Provided data:
────────
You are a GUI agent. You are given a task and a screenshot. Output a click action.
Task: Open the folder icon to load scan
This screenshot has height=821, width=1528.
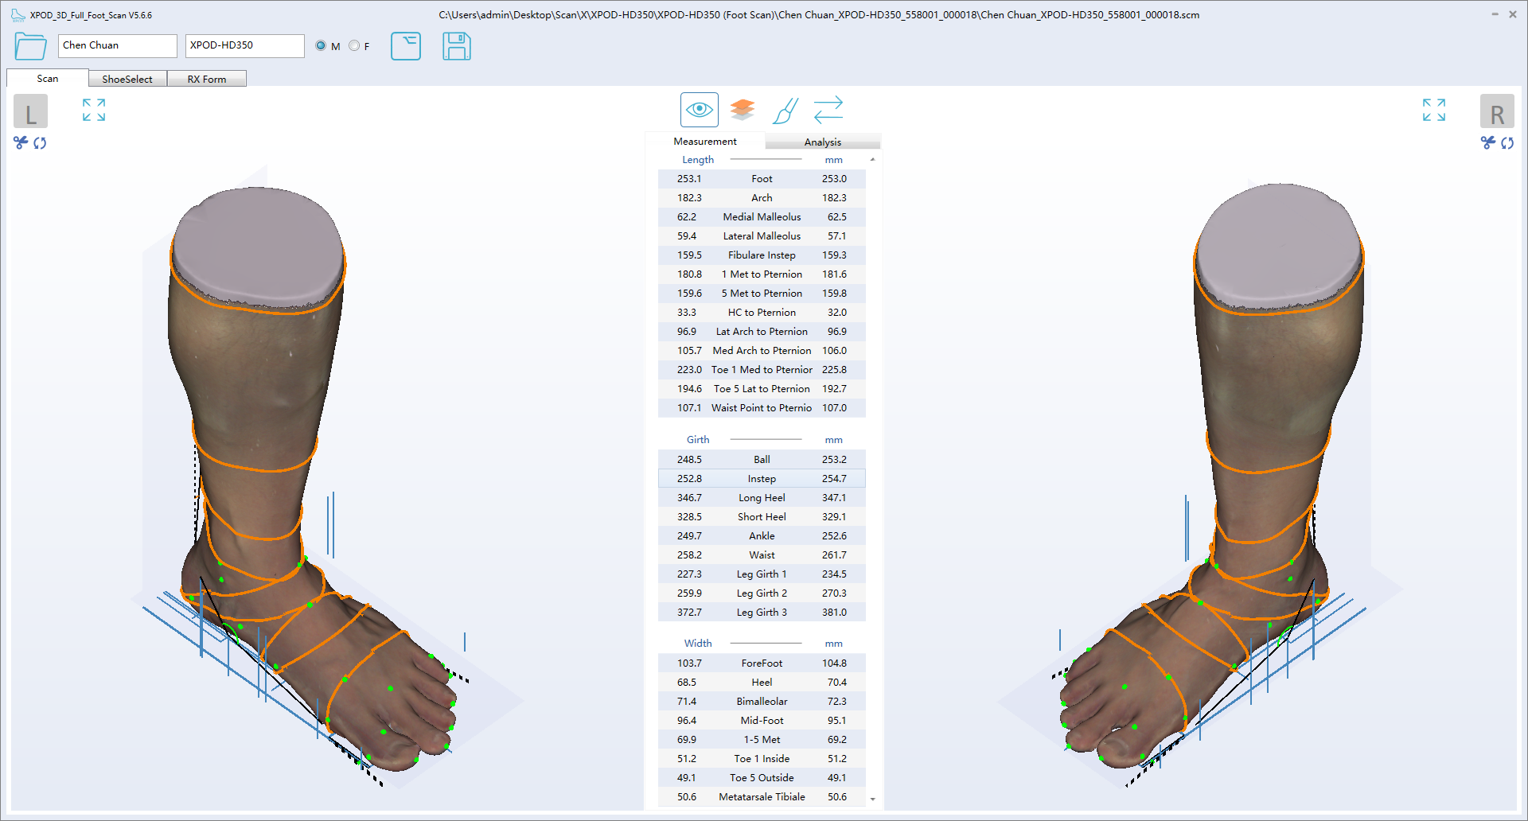click(x=30, y=46)

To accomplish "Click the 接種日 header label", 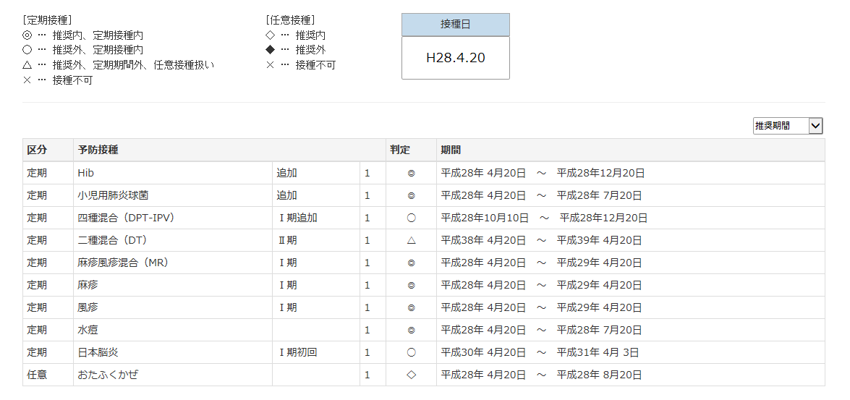I will coord(455,25).
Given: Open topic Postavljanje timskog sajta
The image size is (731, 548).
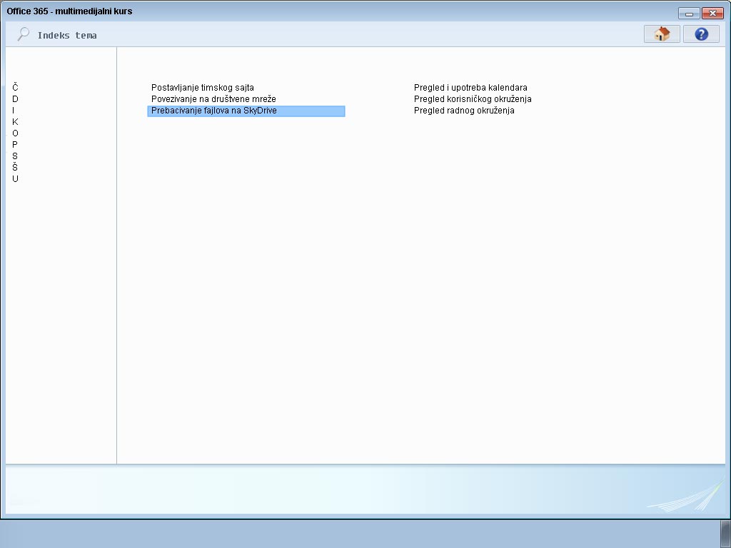Looking at the screenshot, I should [x=203, y=88].
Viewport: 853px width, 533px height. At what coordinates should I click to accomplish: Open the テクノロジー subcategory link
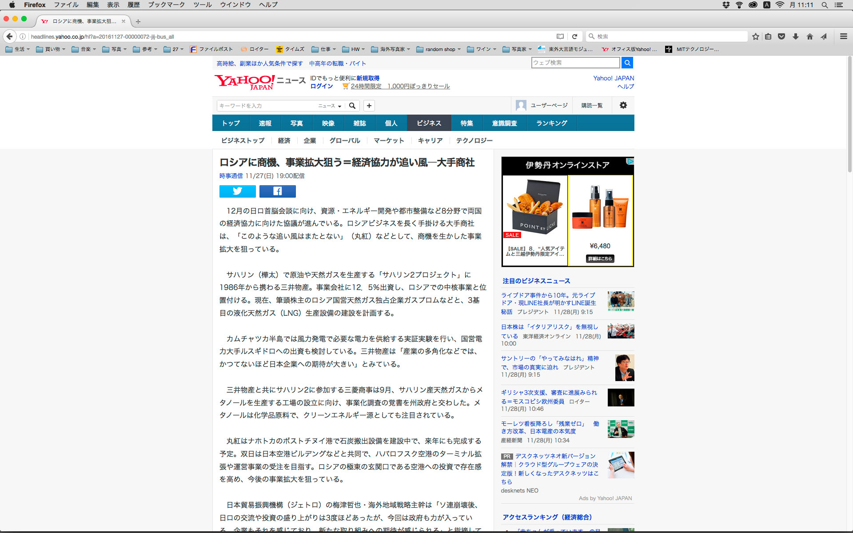[474, 140]
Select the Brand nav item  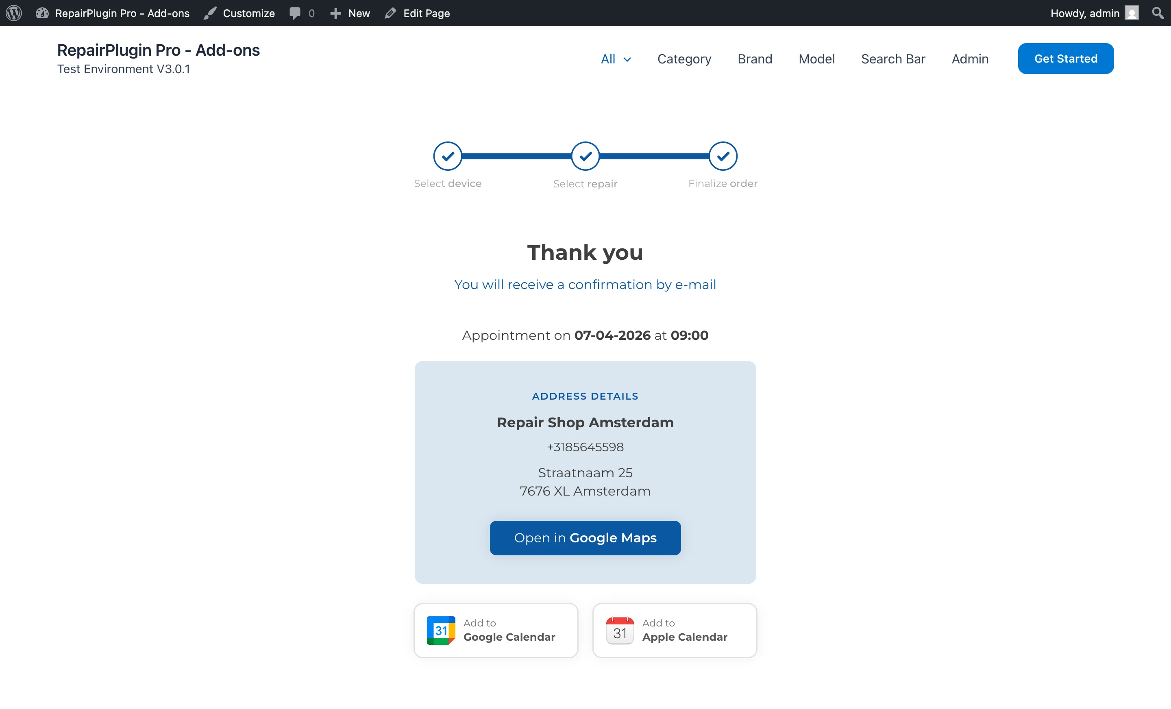[755, 58]
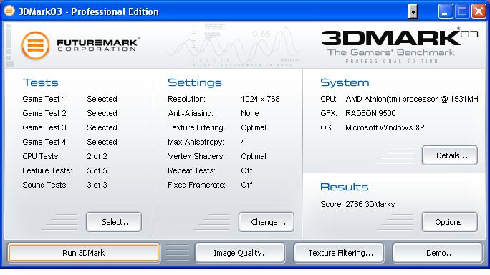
────────
Return each line of the data that contains the word "width". Case counts.

Result below:
This screenshot has height=821, width=1528.
Viewport: 853px width, 533px height. At what coordinates should I click to accomplish: Open the テクノロジー subcategory link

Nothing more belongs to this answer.